Pern especially loved breakfast with eggs on the menu. She preferred hers scrambled but she never turned away cheese omelets or wooden shoes, a favorite, puffy, egg-batter concoction passed down to us from Karen’s Dutch side of the family. Pern would become so excited with the smell of eggs that she couldn’t wait for leftovers but would climb down from her perch and demand the door of her cage be opened. She was too large to eat directly off the table, but she didn’t mind taking a meal from the cat dish, often helping herself to the dry cat food. We came to believe that Pern thought she was a cat as she also learned to use the cat door when she felt the need for an afternoon siesta in the sun.

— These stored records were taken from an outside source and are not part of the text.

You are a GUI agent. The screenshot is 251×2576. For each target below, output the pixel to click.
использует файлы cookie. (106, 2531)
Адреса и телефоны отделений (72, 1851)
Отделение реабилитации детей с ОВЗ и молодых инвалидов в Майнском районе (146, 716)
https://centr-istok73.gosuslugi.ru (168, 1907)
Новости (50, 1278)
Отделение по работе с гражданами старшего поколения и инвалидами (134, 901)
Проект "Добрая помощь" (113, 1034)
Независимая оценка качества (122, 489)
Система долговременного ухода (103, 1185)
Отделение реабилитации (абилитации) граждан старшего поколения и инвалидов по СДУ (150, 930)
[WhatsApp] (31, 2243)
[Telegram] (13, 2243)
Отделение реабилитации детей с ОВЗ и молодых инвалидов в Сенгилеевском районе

“Pern’s going out the cat door again,” one of the girls would say. We’d watch as she swiveled her hips up the driveway. Then my wife would call after her: “Pern, where do you think you’re going? Bad girl.” And without fail, she’d stop, flatten her belly against the cement, and turn to look at us as if to say, “Who, me? Don’t mind me. I’m just getting in a little basking time.”

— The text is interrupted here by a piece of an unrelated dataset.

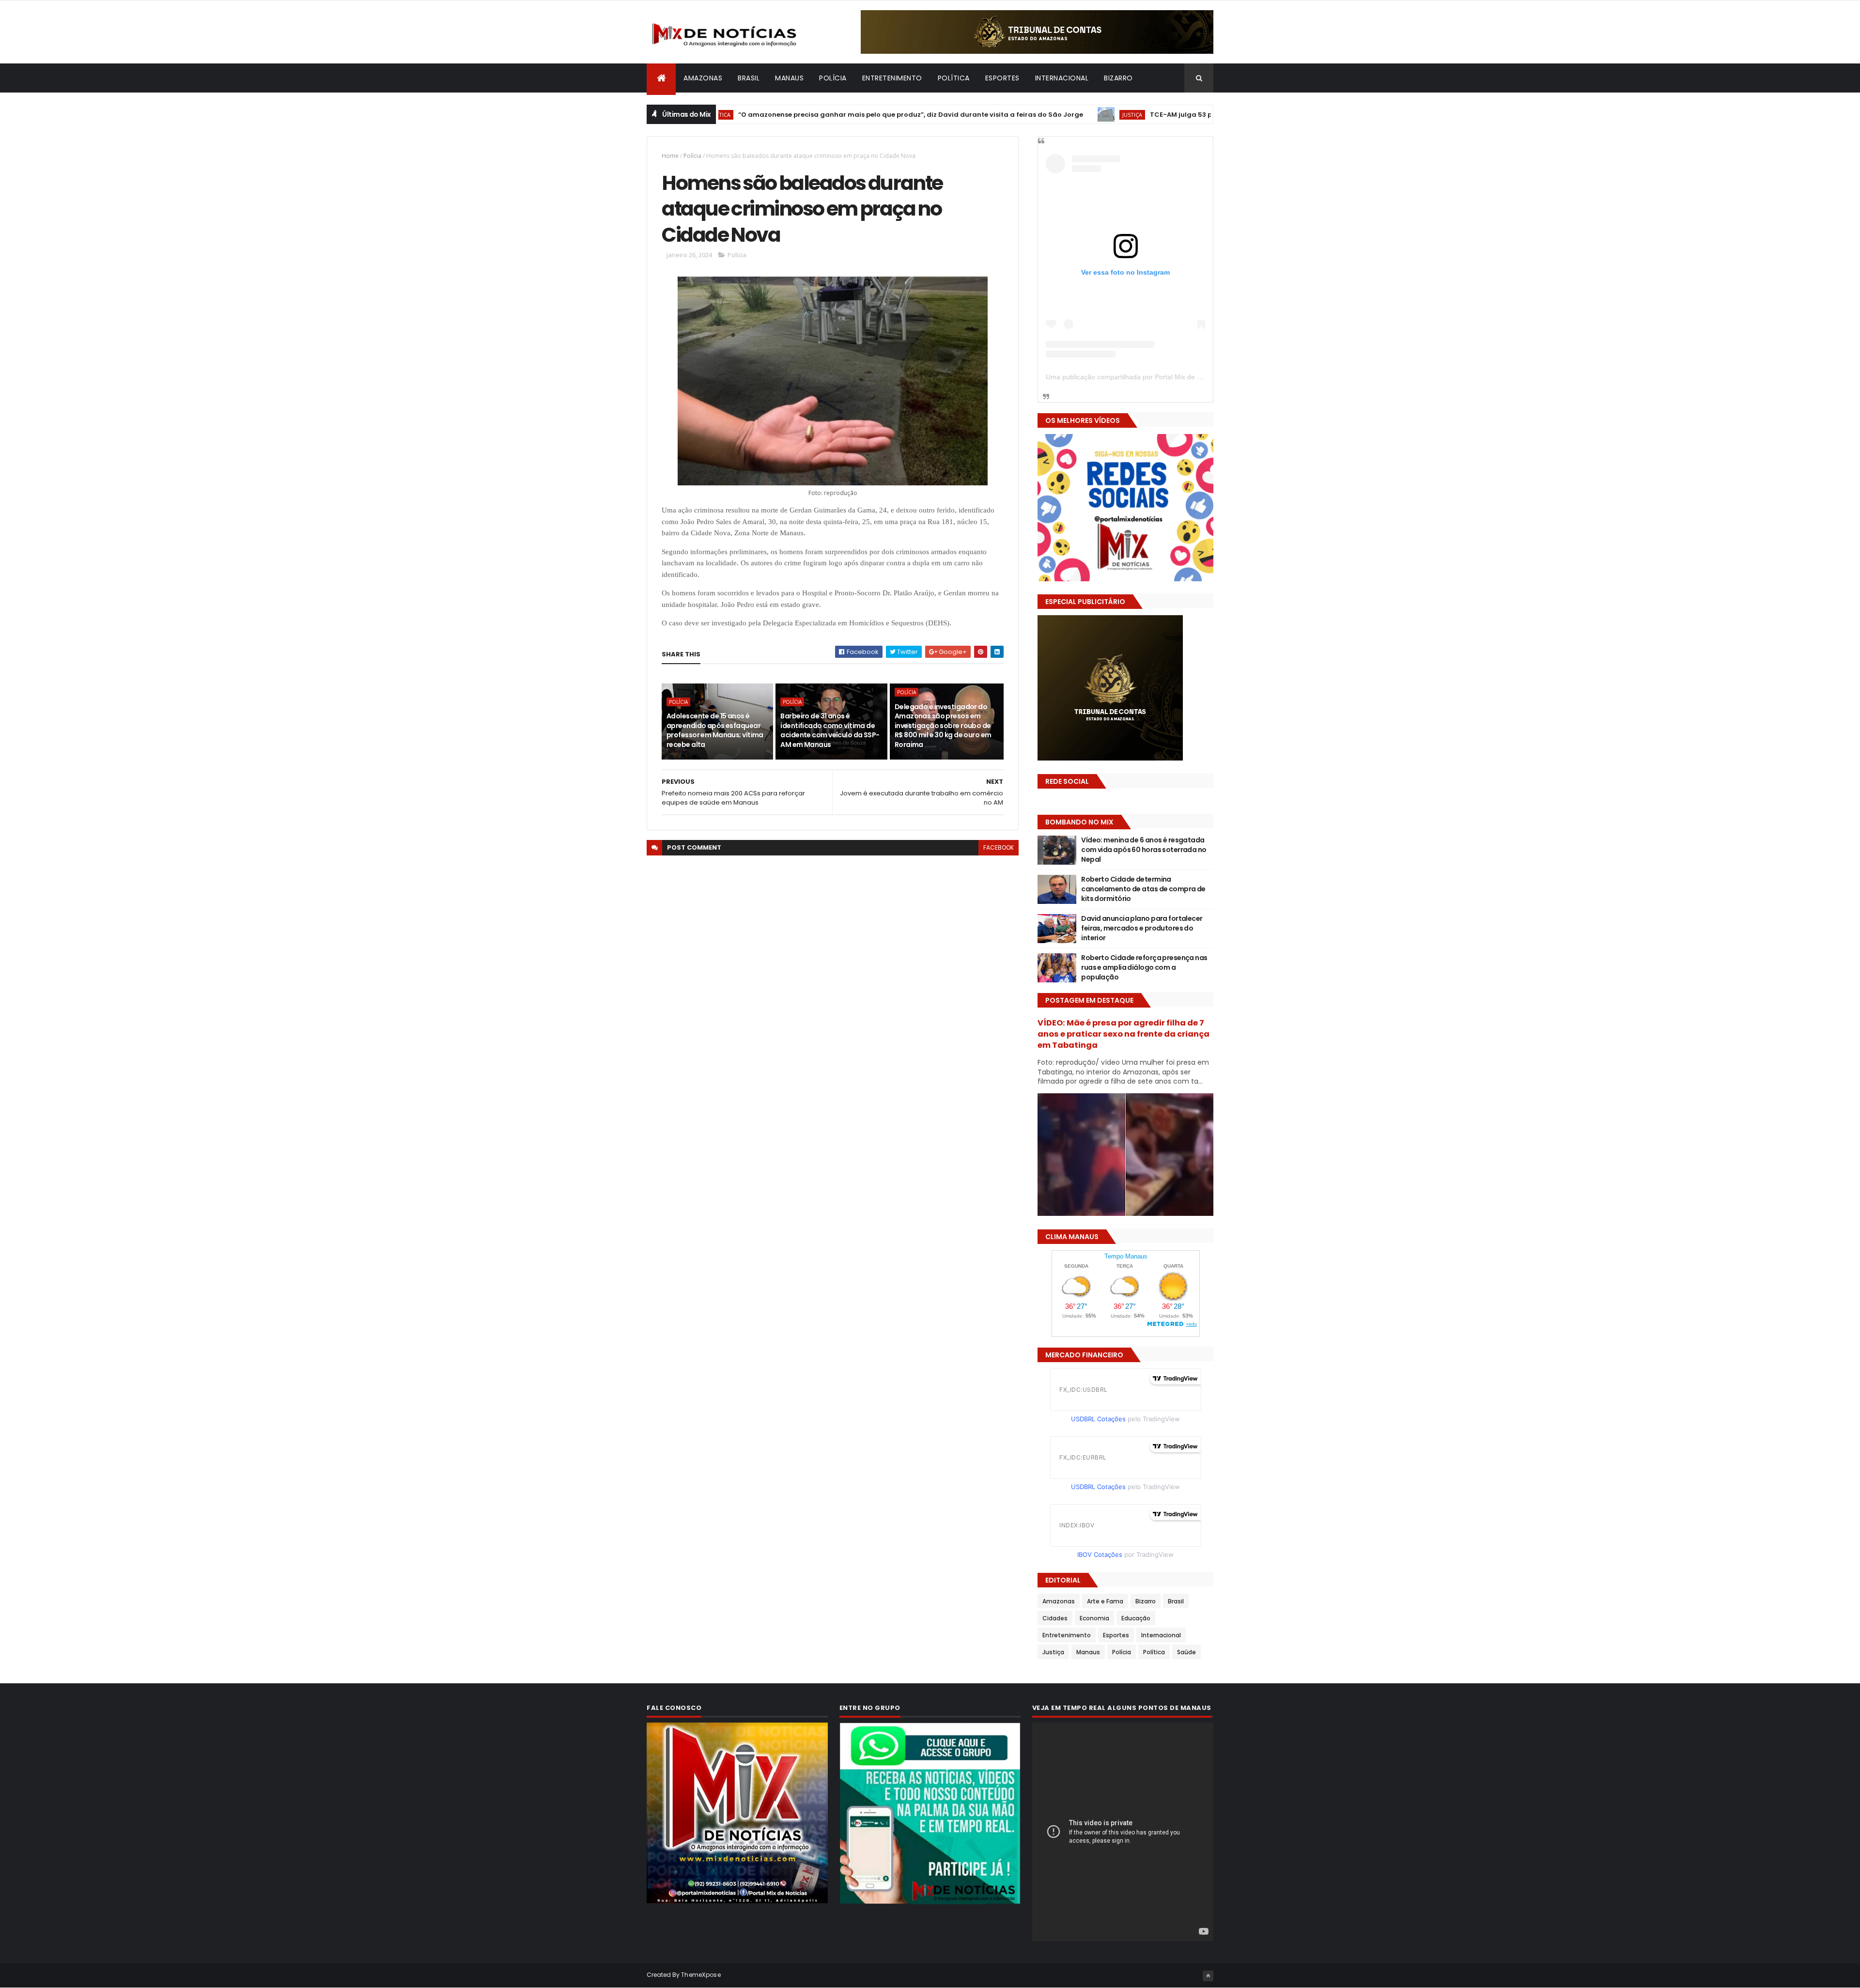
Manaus (789, 78)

Of course if we didn’t notice her, she kept on. I was never sure where that lizard brain thought it was going. One time I found her high in a tree in the next yard, probably daydreaming about tropical forest canopies spreading above tea-stained backwater pools. She left tell-tale drag marks on the ground, which I could easily follow. Another time she had climbed atop a neighbor’s wall that held a large dog on the opposite side. The dog went nuts, and Pern, unable to move, turned from olive green to biohazard orange. She stayed that way for hours after I tracked her down and carried her home.
After Pern reached four and a half feet in length, I finally built her an outdoor, climate-controlled enclosure that filled the western end of our porch. I knew she would be upset about being relegated to a place beyond the main flow of traffic, so I paid particular attention to amenities I believed she’d appreciate. To begin with, the enclosure tripled her living space and included a rock waterfall that spilled into a dark pool. Heavy tree branches rose from the pool and spread to a high sheltered alcove with a hot rock and full-spectrum lamp. I planted ferns and a fig tree in one corner and hung the redwood lattice with flowering bromeliads. Overhead, I secured misters, which kept the entire environment hissing with moisture. The only thing missing was a recording of howler monkeys.

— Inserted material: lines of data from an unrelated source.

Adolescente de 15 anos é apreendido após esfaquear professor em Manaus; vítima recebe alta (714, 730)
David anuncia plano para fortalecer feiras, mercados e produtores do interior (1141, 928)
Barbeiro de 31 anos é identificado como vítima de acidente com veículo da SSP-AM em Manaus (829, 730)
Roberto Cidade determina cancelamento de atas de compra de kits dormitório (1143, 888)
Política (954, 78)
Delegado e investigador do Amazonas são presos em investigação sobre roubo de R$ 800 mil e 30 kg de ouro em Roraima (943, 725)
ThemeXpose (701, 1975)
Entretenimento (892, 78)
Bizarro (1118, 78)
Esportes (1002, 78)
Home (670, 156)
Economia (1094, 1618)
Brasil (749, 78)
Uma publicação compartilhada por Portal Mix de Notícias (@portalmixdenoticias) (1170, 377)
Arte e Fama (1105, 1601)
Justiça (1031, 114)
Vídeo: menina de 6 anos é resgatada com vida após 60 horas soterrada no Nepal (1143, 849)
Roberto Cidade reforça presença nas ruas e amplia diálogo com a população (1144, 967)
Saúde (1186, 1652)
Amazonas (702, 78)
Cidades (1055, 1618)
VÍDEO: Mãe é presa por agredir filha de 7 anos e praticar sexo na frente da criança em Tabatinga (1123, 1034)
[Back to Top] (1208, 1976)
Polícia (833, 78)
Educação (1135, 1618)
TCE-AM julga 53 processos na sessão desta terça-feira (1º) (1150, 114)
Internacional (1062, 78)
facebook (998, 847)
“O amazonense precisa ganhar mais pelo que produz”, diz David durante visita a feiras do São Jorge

I introduced Pern to her new home by placing her on the floor of the porch just outside of the enclosure’s open door. She stared at the burbling fountain and dripping foliage for a moment, then turned and crawled away toward the driveway where I had stored her former cage. Once beneath it, she raised herself up and climbed inside the bare metal structure. I experienced a kind of rejection not felt since my high school dating failures.
***
Pern is gone now, finally succumbing to a weakened immune system after she became egg-bound several years ago. (You’ll never understand how alien it is to be male until you’ve lived in a 600-sqaure-foot house with an egg-bound, four-foot female iguana and four premenstrual women.) The episode had caused her to lose most of her toes on her front claws, which hampered her climbing ability only to the degree that she looked less than graceful at it.
The girls probably won’t miss her slimy sneezes, her biting, clawing, and tail-lashings, intentional or not, or the aroma of her pasty excretions. But I’m sure they will never forget her personality, especially the smug pleasure she took at maneuvering her way into the center of our family.
Regardless of what I said before, I never really came to despise her, although she was adept at pointing out my character flaws. She was quick to correct any lapse I might have in attention paid to her. Her needs were met or else, and I could assume nothing about those needs. Perhaps if Pern had been a male iguana, things might have been different, more balanced. As it is, I will always carry the scars of our relationship.
This is an excerpt from a work-in-progress entitled My Daughters and Other Animals: A Father’s Notes on Being Raised by Girls.